I always use an anonymiser service to be able to watch my swedish tv but I am aware that it is not really allowed. 

I also see that swedish tv companies now block ip addresses from this services as soon as they are known to them

The funny thing is that its not a problem for you to look, its the tv company that "make the crime" by making it possible.


----------



## Purplecat (May 2, 2012)

You're right, Vegaanders. It is illegal if it's used for illegal activities. If you'd use it for, say, torrenting or hacking. In fact there were recent prosecutions with the aid of HMA for illegal hacking 

There was a recent BBC article on the famous Lulzsec hackers. There's also a page of info on the HMA website as to whether they're legal or not. You can type 'is Use HideMyAss is legal?' into your search engine (sorry, I can't post a url on here yet).

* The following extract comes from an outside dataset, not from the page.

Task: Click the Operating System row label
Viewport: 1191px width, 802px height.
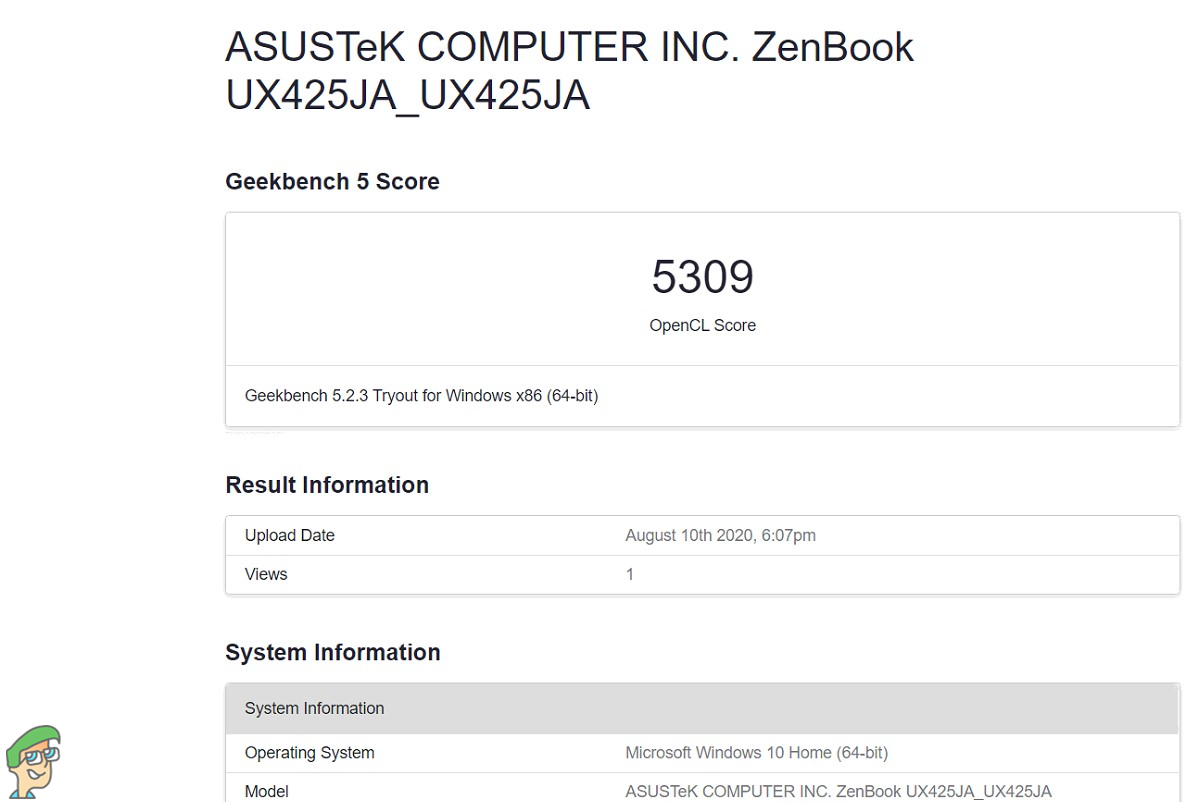Action: (x=309, y=753)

And you could put yourself into a similar position if you attempted to torrent or hack yourself. Also, using Twitter as part of the Arab Spring was aided by HMA, to the anger of the governments who'd blocked Twitter in their countries. 

Netflix doesn't have the copyright permission to broadcast the shows on its list in some countries, hence the difference in the material you can see in the UK and US. Also, watching BBC and ITV on internet players is committing the same offence, technically. But fortunately, the governments aren't really worried about that. If you've paid your subscription to Netflix, then I guess you decide whether you're really stealing or not. Probably not like torrenting. And you don't download the movie or show to watch by copying it permanently onto your hard drive or software. 

But yes, it is worth pointing this out. Thanks.


----------



## bob_bob (Jan 5, 2011)

The netflix US site has a LOT more content than the UK site. Sign up to the UK site then pay a couple of quid a month to Unblock Us - smarter faster VPN which lets you access the US site using the user name you got in the UK.


----------



## Guest (May 6, 2012)

Purplecat said:


> You're right, Vegaanders. It is illegal if it's used for illegal activities. If you'd use it for, say, torrenting or hacking. In fact there were recent prosecutions with the aid of HMA for illegal hacking
> 
> There was a recent BBC article on the famous Lulzsec hackers. There's also a page of info on the HMA website as to whether they're legal or not. You can type 'is Use HideMyAss is legal?' into your search engine (sorry, I can't post a url on here yet).
> 
> ...


Ofc I decide myself what to do. I always use VPN as I said, of 2 reasons. 1, I want to look at swedish tv, 2 I dont want to be traced everywhere.

But with the new EU directives this will be harder because of the new 6 month storage of telecom data. At least when you want a EU IP-address. 

And again looking at tv in another country using a vpn proxy is not illegal, just to make it possible not blocking foreign IP-addresses.

I have a hunch that when no the big companies like BBC and others launch IP-tv they will spend a lot of money to prevent you from looking from outside UK on protected material. 

But that we have to see


----------